Normally I work out in the mornings, but I've been going through this weird phase lately of forgetting to set my alarm clock. So I've been waking up on my own with plenty of time to get dressed for work, but not enough time to work out. (Can you make Freudian slips through your actions?)
After a couple of days of waking up late and not running, I decided to switch up my routine and hit the gym after work. So last night I headed down to the school gym (where I work) and started my run on a treadmill. About a mile into it, I really had to use the restroom. This is not out of the norm, and I usually have to take at least two bathroom breaks during a 45-minute run. Since I wanted to save my treadmill, I put my iPod and my water bottle on the little magazine-holder-thingy to make it obvious that it was in use. I dart to the bathroom and dart back only to find about four guys hovered around my treadmill. After an explanation I came to understand that a guy (who missed my oh-so-obvious signals) stopped my machine to start his workout, until the others explained to him that it was still in use. No big deal, I explained. Then I said something I shouldn't have to the four of them.
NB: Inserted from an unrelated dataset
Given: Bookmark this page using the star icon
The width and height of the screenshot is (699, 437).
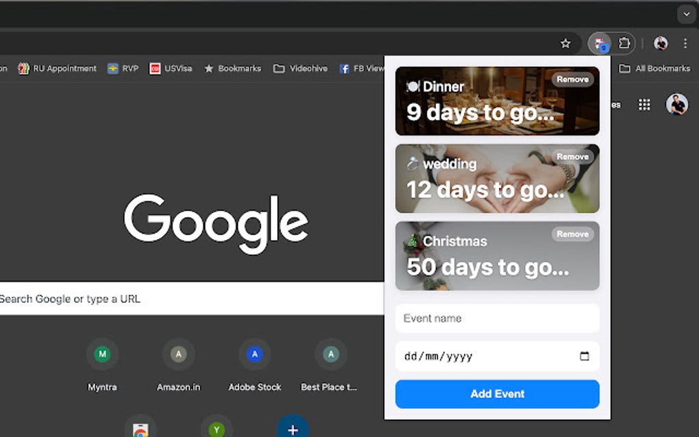Looking at the screenshot, I should point(565,43).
"I'm pregnant so I have to pee a lot." The first guy turned around and walked away. The second guy had a blank stare on his face that began the minute I said "pregnant". The third guy laughed uncomfortably, and the fourth guy looked grossed out. I immediately stuck my headphones in my ears and continued to run in humiliation.
NOW, I didn't ask them to rub my feet, feel my stomach for the baby's movements, or ask them to discuss their pregnancy woes. The only thing I was looking for was a little understanding. AND, on top of that, all of these guys are in MEDICAL SCHOOL. I'm sure they've learned more about the human/female anatomy than I will ever hope (or not) to know in a lifetime. The word "pregnancy" should not freak them out.
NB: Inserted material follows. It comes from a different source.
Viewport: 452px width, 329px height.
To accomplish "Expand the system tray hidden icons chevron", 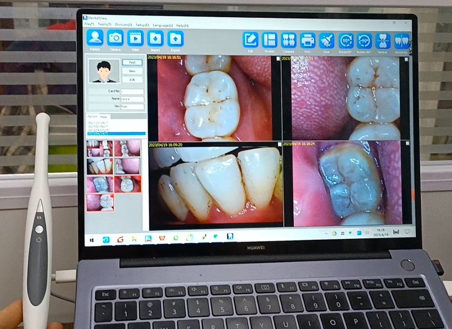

As I was leaving, feeling like a total gross and disgusting pregnant dufus, my knight in shining armour arrived. One of Jason's classmates stopped me on my way out, and the conversations went like this:
Him: "Wow, I can't believe you're running. I guess you're trying to stay fit?"
Me: "Yeah, I'm just trying to stay as active as possible."
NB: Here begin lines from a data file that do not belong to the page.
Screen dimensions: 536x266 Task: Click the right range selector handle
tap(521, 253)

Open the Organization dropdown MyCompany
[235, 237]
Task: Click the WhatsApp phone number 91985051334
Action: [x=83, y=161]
Him: (smiling) "You really look good up there."
Me: (smiling profusely) "Thank you."
I walked out of there feeling pretty darn good about myself. I'm sure he was referring to the fact that in spite of my bulging belly and swollen ankles, he was impressed that I was still able to lift my legs. But in my eyes, and I will continue to convince myself of this, he was telling me that I looked good. God bless him. There are still some good men out there who know how to make a swollen, and yes, pregnant lady feel good.